In the case of disseminated renal infarction, the patient only needs to receive supportive management and investigate the cause of the disease.
Many patients with acute renal failure will have a reflex increase in blood pressure within the first week but usually improve rapidly. Antihypertensives, especially ACE inhibitors or angiotensin receptor antagonists, may be effective.
The optimal treatment for renal artery occlusion due to thromboembolism, local thrombosis, or renal artery dissection is unclear. Reported treatments include anticoagulation, endovascular intervention (thrombolysis or thrombectomy with or without angioplasty) and open surgery.

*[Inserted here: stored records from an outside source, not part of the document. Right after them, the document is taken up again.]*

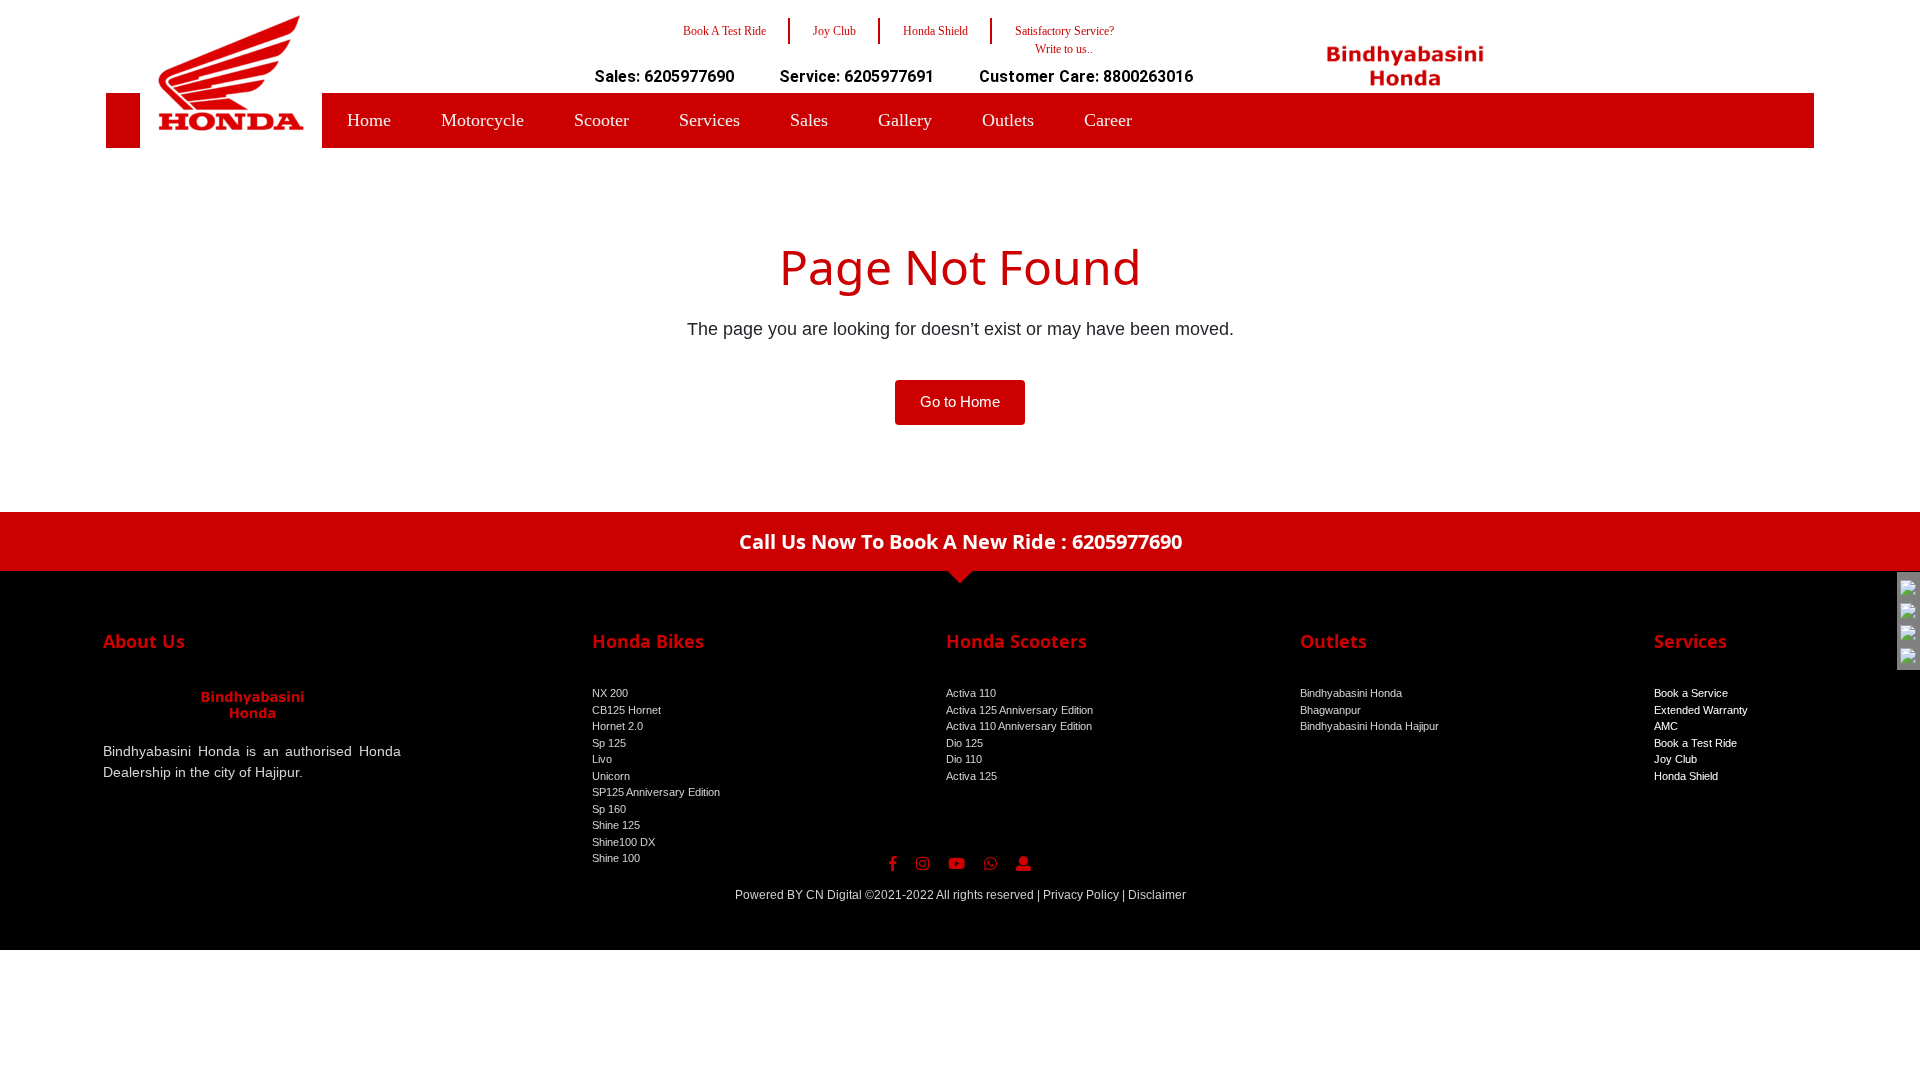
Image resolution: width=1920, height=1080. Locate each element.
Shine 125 (616, 825)
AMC (1666, 726)
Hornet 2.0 (617, 726)
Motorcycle (482, 120)
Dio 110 (964, 759)
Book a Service (1691, 693)
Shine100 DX (623, 842)
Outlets (1008, 120)
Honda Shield (1686, 776)
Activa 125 (971, 776)
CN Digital (834, 895)
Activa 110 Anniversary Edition (1019, 726)
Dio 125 (964, 743)
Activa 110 (971, 693)
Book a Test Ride (1695, 743)
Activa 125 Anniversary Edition (1019, 710)
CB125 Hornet (626, 710)
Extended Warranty (1701, 710)
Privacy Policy (1081, 895)
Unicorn (611, 776)
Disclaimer (1157, 895)
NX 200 (610, 693)
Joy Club (1675, 759)
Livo (602, 759)
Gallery (905, 120)
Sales (809, 120)
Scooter (601, 120)
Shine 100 (616, 858)
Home (369, 120)
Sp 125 (609, 743)
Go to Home (960, 401)
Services (709, 120)
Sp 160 (609, 809)
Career (1108, 120)
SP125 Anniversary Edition (656, 792)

Anticoagulation with intravenous heparin followed by oral warfarin is the standard anticoagulation regimen in this setting. The target INR can vary depending on the cause of the renal infarction, typically 2.0 - 3.0. An INR target higher than 2.5 to 3.5 may be considered if events recur despite appropriate INR maintenance or in high-risk patients, such as valvular heart disease.
When renal artery occlusion is complete, an aggressive indication for renal revascularization should be made, although results are limited, even in patients with a short ischemic duration. Thus, unless the patient has an isolated kidney or is on the verge of renal failure, most renal artery occlusions should be managed conservatively.
It should be noted that some patients after renal infarction still have living renal parenchyma but have prolonged renal artery stenosis causing secondary hypertension and may require endovascular intervention.

5. Prognosis

Prognosis after treated or untreated renal infarction is uncertain. Renal infarction mainly occurs in patients with other conditions associated with high morbidity and mortality (eg, atherosclerosis, atrial fibrillation). Accordingly, the prognosis will depend on the prognosis of lesions in other important vascular beds such as the heart and brain in general atherosclerotic cardiovascular disease.
In summary, acute renal artery occlusion causing renal infarction is an easily missed disease due to its nonspecific presentation. Abdominal pain is sudden and in patients at high risk of thrombosis or atherosclerosis, the suspicion of renal infarction is high. Early diagnosis and treatment of anticoagulation is the "key" to help patients recover quickly.